Mon grand-père maternel, dont le nom est celui du fabuleux guerrier de Walter Scott, (Marmion) vivait à Meylan, campagne située à deux lieues de Grenoble, du côté de la frontière de Savoie. Ce village, et les hameaux qui l’entourent, la vallée de l’Isère qui se déroule à leurs pieds et les montagnes du Dauphiné qui viennent là se joindre aux Basses-Alpes, forment un des plus romantiques séjours que j’aie jamais admirés. Ma mère, mes sœurs et moi, nous allions ordinairement chaque année y passer trois semaines vers la fin de l’été. Mon oncle (Félix Marmion), qui suivait alors la trace lumineuse du grand Empereur, venait quelquefois nous y joindre, tout chaud encore de l’haleine du canon, orné tantôt d’un simple coup de lance, tantôt d’un coup de mitraille dans le pied ou d’un magnifique coup de sabre au travers de la figure. Il n’était encore qu’adjudant-major de lanciers ; jeune, épris de la gloire, prêt à donner sa vie pour un de ses regards, croyant le trône de Napoléon inébranlable comme le mont Blanc ; et joyeux et galant, grand amateur de violon et chantant fort bien l’opéra-comique.
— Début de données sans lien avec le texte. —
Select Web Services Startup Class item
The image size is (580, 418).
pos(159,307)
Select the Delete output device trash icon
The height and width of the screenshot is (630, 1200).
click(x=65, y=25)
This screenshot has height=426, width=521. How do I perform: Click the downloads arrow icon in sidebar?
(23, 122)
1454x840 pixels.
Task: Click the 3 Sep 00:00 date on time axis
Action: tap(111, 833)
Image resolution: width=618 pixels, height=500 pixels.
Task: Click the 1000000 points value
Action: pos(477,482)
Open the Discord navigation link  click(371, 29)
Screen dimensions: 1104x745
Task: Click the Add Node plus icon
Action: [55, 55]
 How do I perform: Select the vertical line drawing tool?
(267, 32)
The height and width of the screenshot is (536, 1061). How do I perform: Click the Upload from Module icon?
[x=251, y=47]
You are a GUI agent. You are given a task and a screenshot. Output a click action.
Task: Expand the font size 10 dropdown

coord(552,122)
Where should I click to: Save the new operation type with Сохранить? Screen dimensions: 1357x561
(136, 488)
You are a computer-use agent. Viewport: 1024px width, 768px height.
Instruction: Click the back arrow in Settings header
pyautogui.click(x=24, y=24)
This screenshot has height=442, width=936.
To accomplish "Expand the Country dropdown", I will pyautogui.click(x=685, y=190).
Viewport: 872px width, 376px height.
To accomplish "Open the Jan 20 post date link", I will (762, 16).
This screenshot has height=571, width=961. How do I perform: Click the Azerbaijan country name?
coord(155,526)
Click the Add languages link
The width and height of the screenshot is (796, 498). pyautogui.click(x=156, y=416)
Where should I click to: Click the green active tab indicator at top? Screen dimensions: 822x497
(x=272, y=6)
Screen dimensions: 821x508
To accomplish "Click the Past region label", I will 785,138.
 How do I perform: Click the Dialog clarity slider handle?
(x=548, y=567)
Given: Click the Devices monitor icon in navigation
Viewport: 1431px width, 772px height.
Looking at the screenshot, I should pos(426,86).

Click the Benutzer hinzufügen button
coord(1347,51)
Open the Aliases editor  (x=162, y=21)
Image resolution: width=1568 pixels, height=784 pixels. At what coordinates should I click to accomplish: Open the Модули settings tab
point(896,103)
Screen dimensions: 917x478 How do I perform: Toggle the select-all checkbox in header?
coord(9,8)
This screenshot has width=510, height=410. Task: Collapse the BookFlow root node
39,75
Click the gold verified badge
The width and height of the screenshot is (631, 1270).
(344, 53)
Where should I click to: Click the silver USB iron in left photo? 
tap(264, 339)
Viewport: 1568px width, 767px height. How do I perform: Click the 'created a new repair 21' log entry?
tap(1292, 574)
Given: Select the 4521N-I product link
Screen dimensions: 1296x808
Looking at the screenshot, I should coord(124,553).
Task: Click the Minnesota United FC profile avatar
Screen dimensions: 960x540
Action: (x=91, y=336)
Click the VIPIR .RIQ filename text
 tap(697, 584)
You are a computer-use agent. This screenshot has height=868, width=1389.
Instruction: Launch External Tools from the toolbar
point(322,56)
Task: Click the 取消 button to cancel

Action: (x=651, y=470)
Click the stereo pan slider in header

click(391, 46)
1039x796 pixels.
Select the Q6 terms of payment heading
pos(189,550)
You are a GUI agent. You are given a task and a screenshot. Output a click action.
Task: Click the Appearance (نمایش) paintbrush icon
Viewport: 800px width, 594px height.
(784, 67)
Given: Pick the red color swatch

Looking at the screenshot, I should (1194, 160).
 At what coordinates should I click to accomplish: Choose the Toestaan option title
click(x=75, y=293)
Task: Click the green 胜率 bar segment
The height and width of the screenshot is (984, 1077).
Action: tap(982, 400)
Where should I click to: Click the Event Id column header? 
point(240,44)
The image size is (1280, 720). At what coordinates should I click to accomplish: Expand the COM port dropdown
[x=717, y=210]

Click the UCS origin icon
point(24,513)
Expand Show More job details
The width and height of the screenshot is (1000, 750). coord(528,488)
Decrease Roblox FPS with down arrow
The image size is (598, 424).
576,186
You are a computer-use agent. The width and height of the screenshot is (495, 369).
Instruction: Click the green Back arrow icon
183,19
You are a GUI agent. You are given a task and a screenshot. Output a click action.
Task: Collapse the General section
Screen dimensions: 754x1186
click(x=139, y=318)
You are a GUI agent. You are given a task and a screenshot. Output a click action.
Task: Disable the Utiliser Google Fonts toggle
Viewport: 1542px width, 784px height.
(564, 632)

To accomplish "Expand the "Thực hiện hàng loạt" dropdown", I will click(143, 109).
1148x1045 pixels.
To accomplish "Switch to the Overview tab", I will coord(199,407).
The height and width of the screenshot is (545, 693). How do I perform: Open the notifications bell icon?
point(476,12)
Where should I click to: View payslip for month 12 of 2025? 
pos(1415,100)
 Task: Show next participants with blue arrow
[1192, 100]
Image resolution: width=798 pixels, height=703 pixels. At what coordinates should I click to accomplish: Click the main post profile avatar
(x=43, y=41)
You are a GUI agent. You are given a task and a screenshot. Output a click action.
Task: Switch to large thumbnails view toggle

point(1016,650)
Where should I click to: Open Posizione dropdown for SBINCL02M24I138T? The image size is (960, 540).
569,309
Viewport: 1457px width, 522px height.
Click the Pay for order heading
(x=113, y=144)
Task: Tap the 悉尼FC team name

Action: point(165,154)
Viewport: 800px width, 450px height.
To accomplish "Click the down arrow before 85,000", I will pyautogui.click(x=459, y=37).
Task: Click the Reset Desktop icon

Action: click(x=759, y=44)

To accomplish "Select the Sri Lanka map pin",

Dans la partie haute de Meylan, tout contre l’escarpement de la montagne, est une maisonnette blanche, entourée de vignes et de jardins, d’où la vue plonge sur la vallée de l’Isère ; derrière sont quelques collines rocailleuses, une vieille tour en ruines, des bois, et l’imposante masse d’un rocher immense, le Saint-Eynard ; une retraite enfin évidemment prédestinée à être le théâtre d’un roman. C’était la villa de madame Gautier, qui l’habitait pendant la belle saison avec ses deux nièces, dont la plus jeune s’appelait Estelle. Ce nom seul eût suffi pour attirer mon attention ; il m’était cher déjà à cause de la pastorale de Florian (Estelle et Némorin) dérobée par moi dans la bibliothèque de mon père, et lue en cachette, cent et cent fois. Mais celle qui le portait avait dix-huit ans, une taille élégante et élevée, de grands yeux armés en guerre, bien que toujours souriants, une chevelure digne d’orner le casque d’Achille, des pieds, je ne dirai pas d’Andalouse, mais de Parisienne pur sang, et des... brodequins roses !... Je n’en avais jamais vu... Vous riez ! !... Eh bien, j’ai oublié la couleur de ses cheveux (que je crois noirs pourtant) et je ne puis penser à elle sans voir scintiller, en même temps que les grands yeux, les petits brodequins roses.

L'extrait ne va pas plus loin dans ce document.